Although the FDA has already approved some NGS instruments and assays to analyze human germline and somatic mutations, looking at clinical infectious disease samples is a significantly different application and the FDA felt it required separate regulations, Sichtig said.
One key difference between using sequencing to diagnose a genetic disease versus an infectious disease is the importance of very fast and highly accurate tests for infectious diseases. "A delayed or incorrect result can result in a fatality," Sichtig said.
The working group's discussions thus far have focused less on the sequencing itself and more on the challenges in the wet lab and on the bioinformatics side. One challenge for NGS-based infectious disease testing is the fact that clinical samples typically contain very limited quantities of pathogen DNA. The vast majority of the sample is human DNA, and microbial DNA will include both the pathogen of interest as well as nonpathogenic organisms.
Another complicating factor is the bioinformatics process. To diagnose a genetic disorder with sequencing, there is one human reference genome for comparing sequencing results, Sichtig said. But, for infectious disease testing, the pathogen can be one of many different microbes, each with its own reference genome and potential variants, she added.
In addition, she said, while the increasing amount of genomic microbial data is ultimately helpful in making more accurate calls, the constantly changing databases can prove problematic in the short term. For instance, she said, a recent paper published to the preprint server BioRxiv by researchers from the University of Maryland and the National Human Genome Research Institute found that as the RefSeq database has grown over time, accuracy has declined. They concluded that there is a need for algorithms that can handle larger databases.

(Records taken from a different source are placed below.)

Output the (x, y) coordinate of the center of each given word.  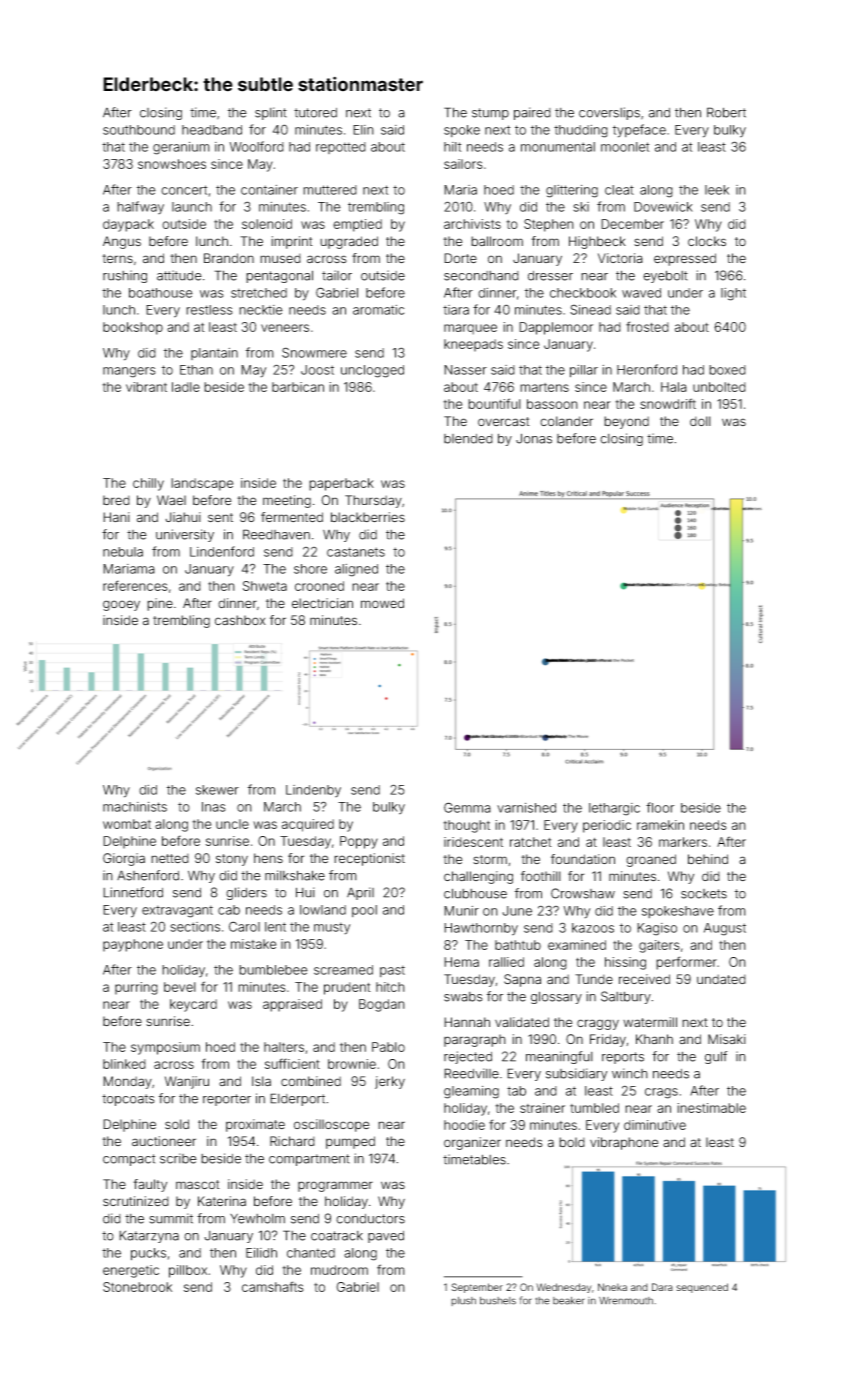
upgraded (349, 242)
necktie (261, 310)
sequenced (702, 1288)
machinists (135, 807)
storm (490, 859)
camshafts (273, 1286)
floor (660, 807)
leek (717, 190)
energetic (131, 1271)
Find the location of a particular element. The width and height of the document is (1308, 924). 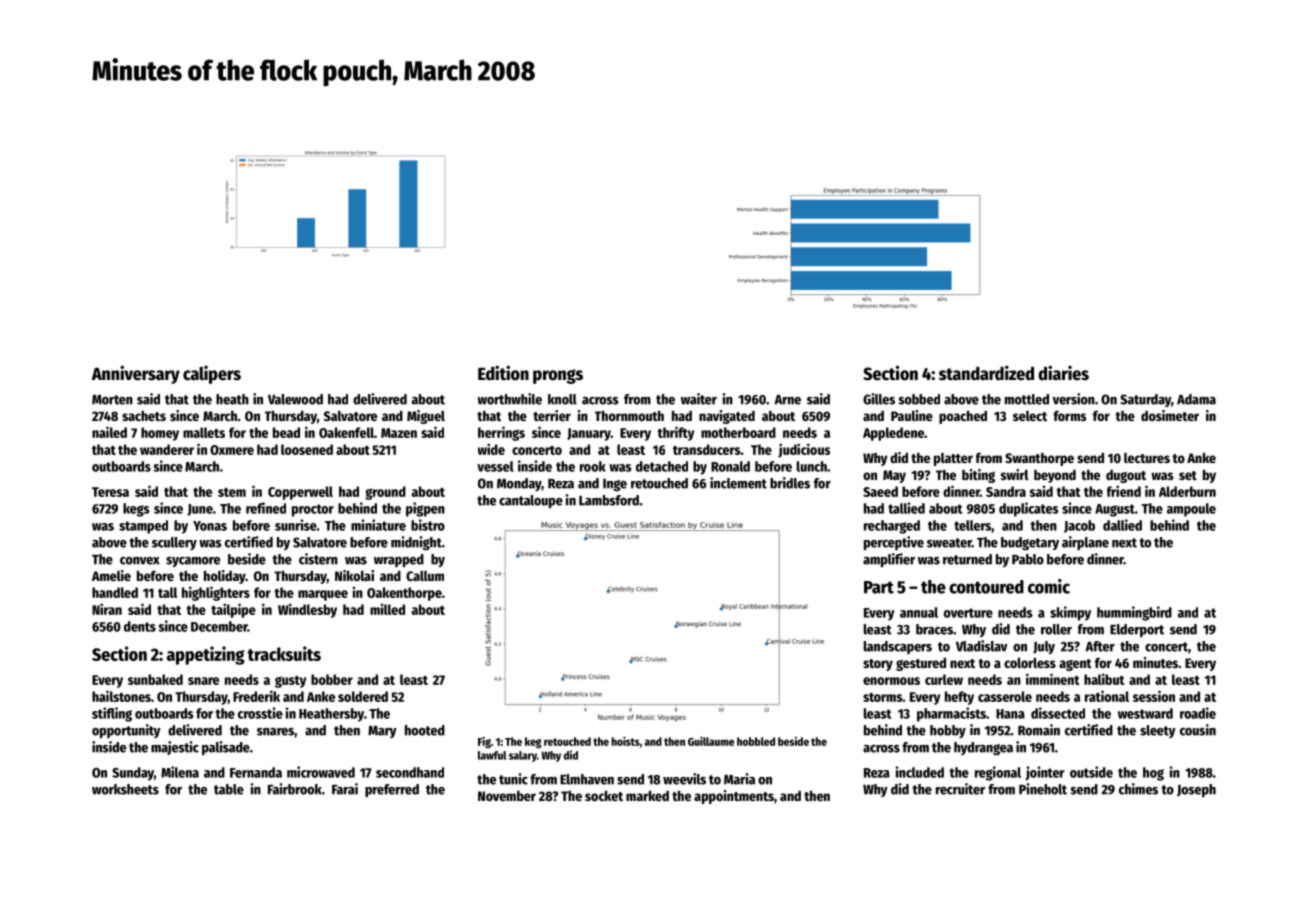

diaries is located at coordinates (1063, 373).
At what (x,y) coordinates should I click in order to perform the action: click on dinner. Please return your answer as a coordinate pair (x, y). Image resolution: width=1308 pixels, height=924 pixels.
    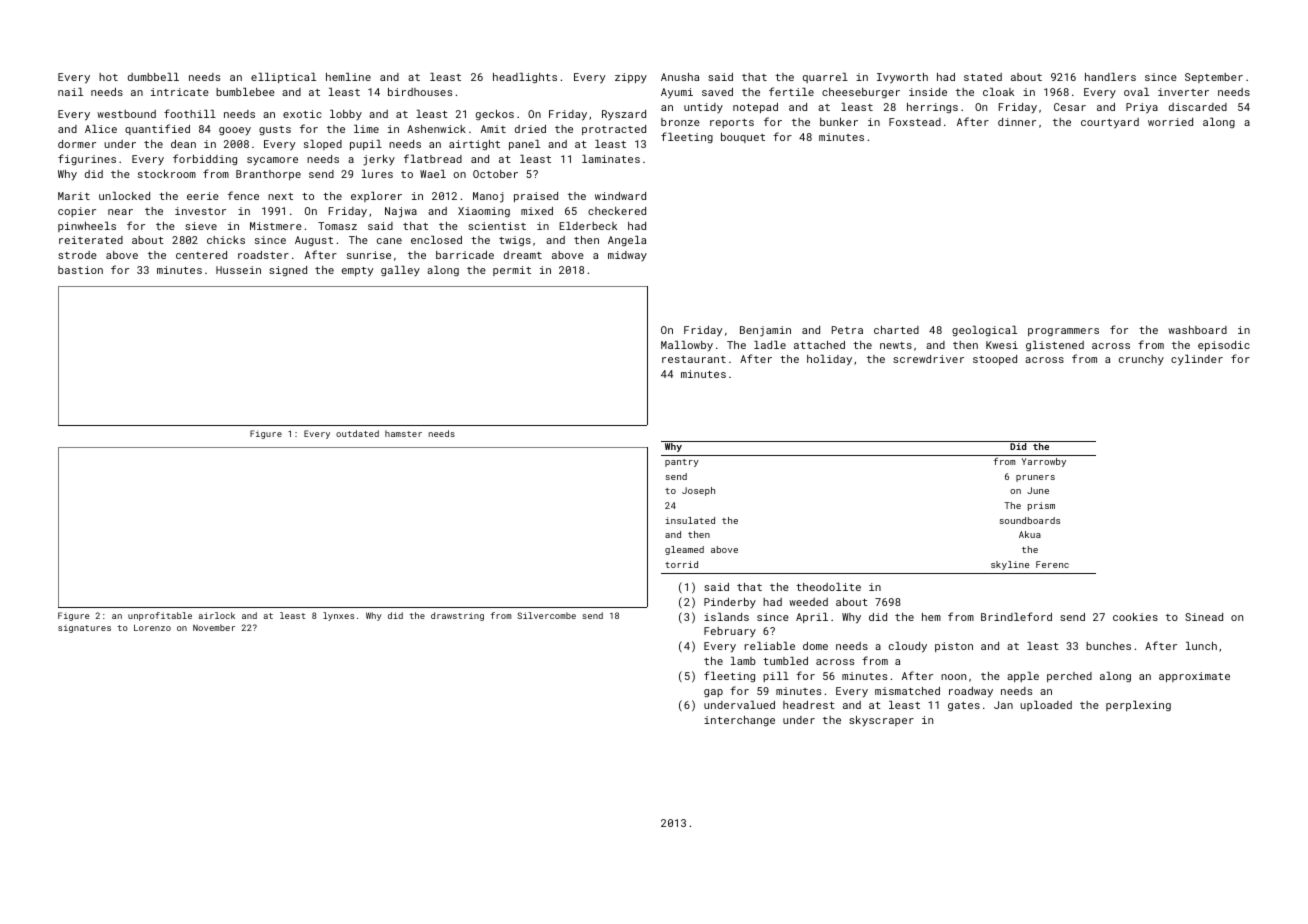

In part to address this issue, the FDA has launched the PrecisionFDA CDRH Biothreat challenge for algorithm developers. Participants are tasked with analyzing 21 metagenomic samples, including 15 mock clinical samples and six in silicosamples, and coming up with accurate results. Participants have access to the FDA database ARGOS, which includes regulatory grade reference microbial genomes.
By using a fixed database for the challenge, the goal is to really do an accurate head-to-head comparison of algorithms, Sichtig said. And the results serve to help future developers by giving them a reference dataset and database against which they can benchmark computational workflows. Currently, she said, it's difficult to compare assays and algorithms since the companies and groups developing tests use a mixture of both public databases and proprietary ones, and the makeup of those databases changes. "And accuracy depends on the reference database," she said.
Another challenge the workgroup is considering are differences between metagenomic sequencing assays and targeted sequencing assays and whether and how to regulate those differently.
Sichtig said that targeted assays have a lot of similarities with multiplex assays, for which there is already a regulatory pathway. For panel-based tests, "we can probably adapt some of the regulatory approaches that have already been developed," Sichtig said, but "for agnostic metagenomic shotgun sequencing, when you don't have an idea about what microbe you're looking for, it's more challenging to come up with a regulatory framework."
The group is also taking into account the fact that assays likely include more than just diagnosing the pathogen, but also provide information about antimicrobial resistance.
Sichtig said that the group is considering both the possibility of having different guidelines for the diagnosis portion and the antimicrobial resistance profiling portion, and of including both portions in one regulatory pathway. "These are open challenges," she said.
"We want to, as much as possible, streamline and make use of policies that are in place, and at the same time really tailor it to the challenges of infectious disease testing," she said.